[start of Document text]
By Eric Mayne / The Detroit News

The number of U.S. cars and light trucks recalled rose for a second consecutive year in 2003 even as studies show that overall vehicle and engineering quality has never been better.

Last year, automakers recalled 19.5 million cars and trucks — or 8 percent of all light vehicles in use. The number of recalls issued by automakers also is rising again — reaching 529 in 2003, up from 436 in 2002 and just below the record 541 recalls in 2000, government figures show. In 1990, there were 208 recalls industry-wide.

Experts blame the proliferation on a convergence of issues, including tougher federal reporting requirements, wider use of glitch-prone computers, an ongoing shift to electrical controls from mechanical devices, and a proliferation of new model launches.

But some critics contend automakers and their suppliers are cutting corners to save money in the rush to bring cars and trucks to market faster.

“A large number of recalls is not good, no matter how you cut it,” said Clarence Ditlow, director of the Center for Auto Safety in Washington.

Automakers, on the other hand, said recalls aren’t an accurate quality barometer. They are, however, an indicator of increasing product complexity and advancements in detection, automakers say.
[end of Document text]
[start of Information supplied]
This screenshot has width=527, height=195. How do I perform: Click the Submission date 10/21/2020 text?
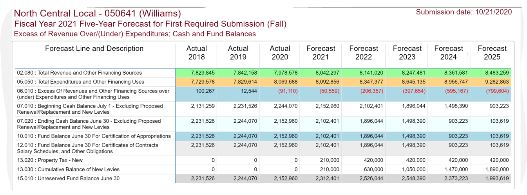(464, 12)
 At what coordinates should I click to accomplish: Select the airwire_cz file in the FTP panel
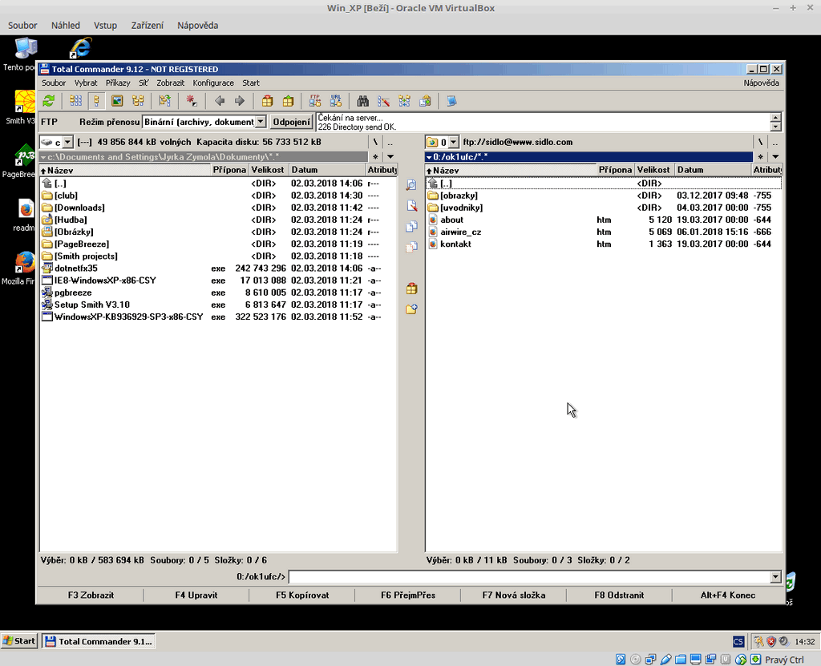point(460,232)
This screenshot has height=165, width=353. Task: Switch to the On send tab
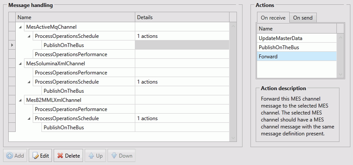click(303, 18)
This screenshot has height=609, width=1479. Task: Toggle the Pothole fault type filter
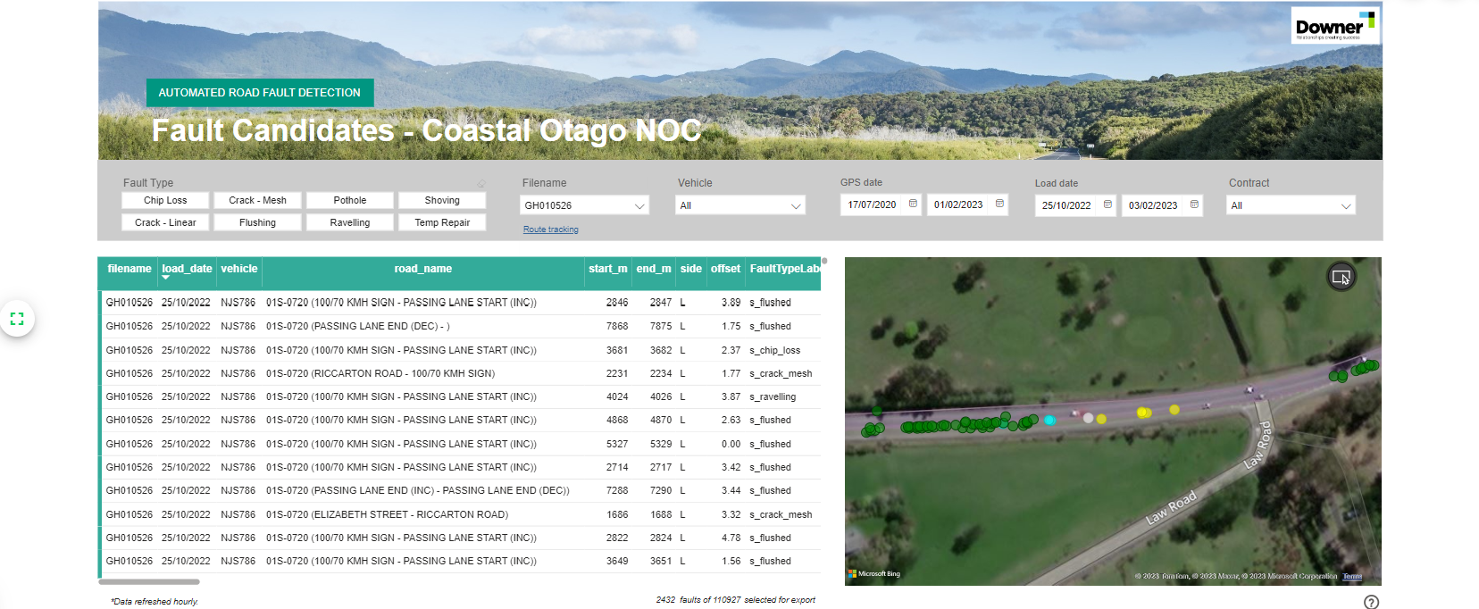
[end of Information supplied]
Set tasks:
(a) In the vehicle recall article, transcribe the passage from "Automakers, on the" to "detection, automakers say.".
(b) Answer these questions from the vehicle recall article:
(i) How many recalls did automakers issue in 2002?
(ii) What share of all light vehicles in use was recalled in 2003?
(iii) Who is named as director of the Center for Auto Safety in Washington?

Answer list:
(a)
Automakers, on the other hand, said recalls aren’t an accurate quality barometer. They are, however, an indicator of increasing product complexity and advancements in detection, automakers say.

(b)
(i) 436
(ii) 8 percent
(iii) Clarence Ditlow